> **Data for processing**:
:::
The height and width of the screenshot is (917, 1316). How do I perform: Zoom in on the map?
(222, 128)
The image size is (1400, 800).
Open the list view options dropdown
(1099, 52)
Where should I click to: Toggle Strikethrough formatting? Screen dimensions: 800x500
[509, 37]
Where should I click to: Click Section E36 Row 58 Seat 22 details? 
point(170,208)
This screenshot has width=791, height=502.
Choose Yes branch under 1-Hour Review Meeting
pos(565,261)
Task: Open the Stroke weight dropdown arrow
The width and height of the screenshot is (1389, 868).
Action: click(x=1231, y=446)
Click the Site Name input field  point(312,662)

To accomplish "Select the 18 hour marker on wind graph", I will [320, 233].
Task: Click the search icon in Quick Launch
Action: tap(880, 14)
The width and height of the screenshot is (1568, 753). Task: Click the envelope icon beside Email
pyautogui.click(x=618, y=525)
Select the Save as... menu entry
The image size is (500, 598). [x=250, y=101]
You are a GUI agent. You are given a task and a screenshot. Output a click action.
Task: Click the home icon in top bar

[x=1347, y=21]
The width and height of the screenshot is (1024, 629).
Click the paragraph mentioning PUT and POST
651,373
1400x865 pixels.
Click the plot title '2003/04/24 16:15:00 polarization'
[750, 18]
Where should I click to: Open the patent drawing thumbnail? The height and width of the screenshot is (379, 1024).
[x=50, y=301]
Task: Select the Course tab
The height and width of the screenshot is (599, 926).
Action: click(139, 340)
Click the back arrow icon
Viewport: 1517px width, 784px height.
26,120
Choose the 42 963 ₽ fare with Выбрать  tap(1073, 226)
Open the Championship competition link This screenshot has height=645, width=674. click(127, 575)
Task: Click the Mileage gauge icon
:::
> **Exercise objective**: Transcribe the data in full, keeping every character.

> **Solution to this exercise**:
The height and width of the screenshot is (917, 1316). How do I perform: Zoom in on the map?
(222, 128)
The image size is (1400, 800).
Open the list view options dropdown
(1099, 52)
Where should I click to: Toggle Strikethrough formatting? Screen dimensions: 800x500
[509, 37]
Where should I click to: Click Section E36 Row 58 Seat 22 details? 
point(170,208)
This screenshot has width=791, height=502.
Choose Yes branch under 1-Hour Review Meeting
pos(565,261)
Task: Open the Stroke weight dropdown arrow
The width and height of the screenshot is (1389, 868).
Action: click(x=1231, y=446)
Click the Site Name input field  point(312,662)

To accomplish "Select the 18 hour marker on wind graph", I will [320, 233].
Task: Click the search icon in Quick Launch
Action: tap(880, 14)
The width and height of the screenshot is (1568, 753). Task: Click the envelope icon beside Email
pyautogui.click(x=618, y=525)
Select the Save as... menu entry
The image size is (500, 598). [x=250, y=101]
You are a GUI agent. You are given a task and a screenshot. Output a click action.
Task: Click the home icon in top bar

[x=1347, y=21]
The width and height of the screenshot is (1024, 629).
Click the paragraph mentioning PUT and POST
651,373
1400x865 pixels.
Click the plot title '2003/04/24 16:15:00 polarization'
[750, 18]
Where should I click to: Open the patent drawing thumbnail? The height and width of the screenshot is (379, 1024).
[x=50, y=301]
Task: Select the Course tab
The height and width of the screenshot is (599, 926).
Action: click(139, 340)
Click the back arrow icon
Viewport: 1517px width, 784px height.
26,120
Choose the 42 963 ₽ fare with Выбрать  tap(1073, 226)
Open the Championship competition link This screenshot has height=645, width=674. click(127, 575)
Task: Click the Mileage gauge icon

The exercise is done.